The HIV Risk Associated With Injecting Drugs

When he was in office, President Clinton shared with reporters the results of a study that showed needle exchange does help reduce HIV transmission and doesn't contribute to increased drug use. The Administration had stated that it would encourage the expansion of needle exchange programs across the country. Still, President Clinton reminded us that Federal funds would not be used for needle exchange programs of any type. This in the face of Health and Human Services Secretary Donna Shalala's statement that

  • "we have concluded that needle exchange programs, as part of a comprehensive HIV prevention program, will decrease the transmission of HIV and will not encourage the use of illegal drugs."
So why the hypocritical stance on such an important issue?

Needle Exchange Dose Work - The Statistics Prove It

It's a fact that Federal funding of needle exchange programs is not permitted by law.

Because of this, local communities have been supporting their programs with private, state and local funding. As the need for such programs continues to grow, its obvious that Federal funding will be needed or such programs with die. And the reason the feds won't fund these programs? Simply put, their decision is based not on scientific proof but on politics.

What Needle Exchange Should Be Funded

The reason to support Federal funding is obvious. The benefits of needle exchange programs has been documented. However, the rational for keeping Federal money out of the programs is based on the short sided beliefs of politicians who don't want to stir the political pot. Republicans claim that supplying syringes sends the wrong messages to our children and will encourage a rise in drug use. In fact, a study in New York showed that needle exchange not only decreased HIV transmission but also decreased heroin use. It appears, their greatest fear is that supporting such a policy would cut into their voter base. In other words, its a matter of job security.

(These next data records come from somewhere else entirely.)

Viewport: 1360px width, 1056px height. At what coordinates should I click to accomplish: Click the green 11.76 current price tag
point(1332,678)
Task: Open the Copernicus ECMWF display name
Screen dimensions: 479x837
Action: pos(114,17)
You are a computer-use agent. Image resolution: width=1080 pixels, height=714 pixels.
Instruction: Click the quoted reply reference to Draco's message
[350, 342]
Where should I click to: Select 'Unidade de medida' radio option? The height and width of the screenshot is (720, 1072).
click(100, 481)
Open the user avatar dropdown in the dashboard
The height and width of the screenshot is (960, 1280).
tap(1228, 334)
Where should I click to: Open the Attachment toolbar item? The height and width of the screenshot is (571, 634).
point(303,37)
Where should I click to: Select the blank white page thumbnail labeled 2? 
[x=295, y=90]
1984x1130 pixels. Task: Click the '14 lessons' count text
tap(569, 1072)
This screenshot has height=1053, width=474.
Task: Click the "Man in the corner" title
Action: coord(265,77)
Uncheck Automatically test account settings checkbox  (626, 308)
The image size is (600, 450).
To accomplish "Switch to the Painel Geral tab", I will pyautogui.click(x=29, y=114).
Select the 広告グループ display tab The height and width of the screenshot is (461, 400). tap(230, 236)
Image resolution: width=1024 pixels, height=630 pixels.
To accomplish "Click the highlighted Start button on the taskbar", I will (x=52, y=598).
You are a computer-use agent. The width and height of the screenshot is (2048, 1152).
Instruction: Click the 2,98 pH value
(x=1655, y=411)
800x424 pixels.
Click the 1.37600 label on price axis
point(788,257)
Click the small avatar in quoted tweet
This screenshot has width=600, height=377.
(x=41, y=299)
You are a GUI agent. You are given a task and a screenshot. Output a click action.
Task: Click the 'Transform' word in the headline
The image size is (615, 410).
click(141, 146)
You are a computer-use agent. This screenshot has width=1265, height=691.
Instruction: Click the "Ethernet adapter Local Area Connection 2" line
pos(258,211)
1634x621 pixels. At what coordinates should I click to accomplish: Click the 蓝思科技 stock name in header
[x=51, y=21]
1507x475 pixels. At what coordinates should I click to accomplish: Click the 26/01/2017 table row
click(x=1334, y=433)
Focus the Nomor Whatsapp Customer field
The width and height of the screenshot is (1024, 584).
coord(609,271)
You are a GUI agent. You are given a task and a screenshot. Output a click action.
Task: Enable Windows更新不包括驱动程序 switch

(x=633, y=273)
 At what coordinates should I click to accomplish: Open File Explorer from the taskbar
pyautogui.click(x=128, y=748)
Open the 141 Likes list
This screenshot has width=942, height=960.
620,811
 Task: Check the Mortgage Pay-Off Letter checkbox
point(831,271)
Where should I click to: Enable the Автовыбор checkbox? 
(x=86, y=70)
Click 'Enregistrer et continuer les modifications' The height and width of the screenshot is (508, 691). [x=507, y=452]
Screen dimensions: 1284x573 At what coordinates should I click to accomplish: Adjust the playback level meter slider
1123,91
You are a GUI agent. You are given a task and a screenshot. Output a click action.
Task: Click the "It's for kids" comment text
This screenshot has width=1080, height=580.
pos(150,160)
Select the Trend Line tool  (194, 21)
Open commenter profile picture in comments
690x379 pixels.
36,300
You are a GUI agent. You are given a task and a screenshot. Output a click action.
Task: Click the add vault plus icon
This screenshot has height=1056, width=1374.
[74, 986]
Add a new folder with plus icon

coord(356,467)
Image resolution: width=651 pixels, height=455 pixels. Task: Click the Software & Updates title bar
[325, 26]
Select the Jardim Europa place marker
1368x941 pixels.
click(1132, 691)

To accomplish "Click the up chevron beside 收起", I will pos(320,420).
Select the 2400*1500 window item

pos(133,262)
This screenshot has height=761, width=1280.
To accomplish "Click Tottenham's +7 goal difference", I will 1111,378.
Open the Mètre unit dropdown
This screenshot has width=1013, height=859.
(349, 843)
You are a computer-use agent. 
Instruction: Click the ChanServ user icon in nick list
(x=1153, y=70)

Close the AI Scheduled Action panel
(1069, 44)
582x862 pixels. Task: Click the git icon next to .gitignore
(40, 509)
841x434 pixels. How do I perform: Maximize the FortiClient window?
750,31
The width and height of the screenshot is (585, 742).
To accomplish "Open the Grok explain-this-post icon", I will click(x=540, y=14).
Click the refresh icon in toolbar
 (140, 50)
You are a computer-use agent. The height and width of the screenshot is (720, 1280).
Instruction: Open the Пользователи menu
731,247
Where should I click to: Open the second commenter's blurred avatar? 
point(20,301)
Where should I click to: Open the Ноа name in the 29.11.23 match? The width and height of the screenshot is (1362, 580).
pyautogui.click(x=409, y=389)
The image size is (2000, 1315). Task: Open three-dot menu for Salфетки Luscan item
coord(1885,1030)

Without Needle Exchange Make Sure You Disinfect Your Needles and Syringes

So what can we do? We must let our Senators and House Representatives know our feelings on this matter. Write letters, make calls, and most importantly show your legislators that your vote counts. Without the concerted effort of all of us, communities will struggle to support the programs that now exist. Starting new programs and maintaining those that exist today will become harder than ever. And while the politicians bicker and debate the HIV epidemic will continue to grow.